General Motors reported first quarter 2018 earnings that were significantly lower than those during the same time frame in 2017.
GM’s Q1 2018 earnings summary is as follows:
- Net income of $1.05 billion, down 59.8 percent year-over-year
- Operating profit of $2.6 billion, down 26.6 percent year-over-year
- Revenue of $36.1 billion, down 12.4 percent year-over-year
- EPS (Earnings per share) of $1.43, down 18.3 percent year-over-year
- EPS-diluted of $0.77 and EPS-diluted-adjusted of $1.43
“Results this quarter were in line with our expectations with planned, lower production in North America related to the transition to our all-new Chevrolet Silverado and GMC Sierra,” CEO Mary Barra said in a statement. “We are on plan to deliver another strong year in 2018.”
Performance By Operating Segment
GM’s first quarter 2018 results reflected profitability in all operating segments, while setting record earnings in China and from GM Financial.
- GM North America reported revenue of $27.8 billion and pre-tax earnings (EBIT-adjusted) of $2.2 billion on an 8 percent margin. The results compare with $29.3 billion in revenue and $3.5 billion in EBIT-adjusted in Q1 2017. The decrease is caused by planned downtime to support new truck launches later in the year. GM North America is on track to sustain 10 percent full-year margin, says the automaker.
- GM International Operations, which includes all operations outside of North American including South America and China, reported revenue of $4.8 billion and pre-tax earnings (EBIT-adjusted) of $200 million, including record equity income in China of $0.6 billion. The results compare with $5.1 billion in revenue and $200 million in EBIT-adjusted in Q1 2017.
- GM Financial reported revenue of $3.4 billion and pre-tax earnings (EBIT-adjusted) of $400 million. The results compare with $2.7 billion in revenue and $200 million in in earnings in the first quarter of 2017.
GM’s first-quarter results follow a strong 2017, in which the Detroit automaker’s full-year pre-tax profits of $12.8 billion matched its record-breaking 2016 results. On the whole, GM took $3.9 billion loss in 2017 as it adjusted to new tax laws and took one last hit from the sale of its money-losing European business to PSA Groupe SA in France. GM took a $6.2 billion hit on the year in its sale of Opel-Vauxhall, combined with a $7.3 billion non-cash write-down of its tax assets in the fourth quarter to drive the annual loss.

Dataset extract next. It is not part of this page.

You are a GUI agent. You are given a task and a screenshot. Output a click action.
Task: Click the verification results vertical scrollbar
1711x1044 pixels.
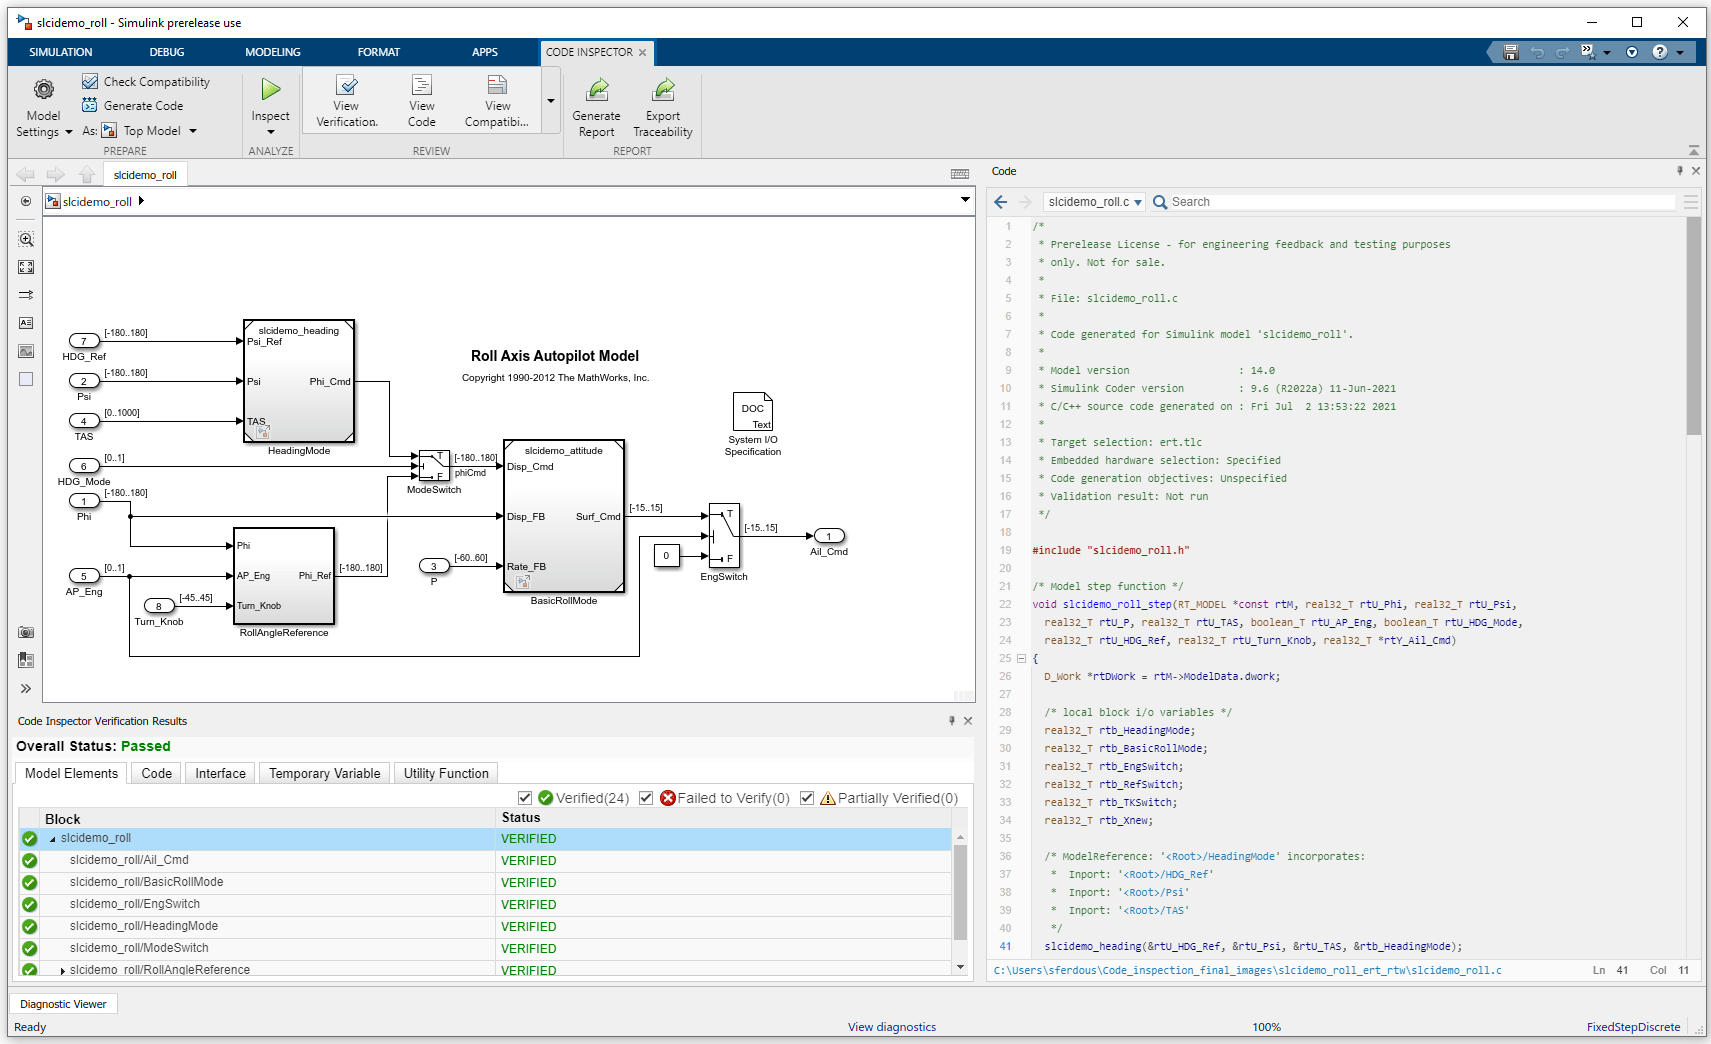[x=960, y=890]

GM’s income from continuing operations was negatively impacted by a $900 million special charge related to restructuring of its Korean division. Additionally, the automaker was impacted by planned production downtime in preparation for its all-new full-size Chevrolet Silverado and GMC Sierra truck launches later this year.
The dip in performance was mostly caused by planned downtime for pickup truck production and an aggressive restructuring effort in South Korea.
GM is expecting its fresh crossover lineup to keep margins high early in 2018 as it preps to launch all-new versions of its two most important products – the 2019 Silverado from Chevrolet and 2019 Sierra from GMC – later in the year.
The Detroit automaker is continuing to cut costs abroad this year with its restructuring in South Korea, while doubling-down on high-margin products in 2018 in the United States market.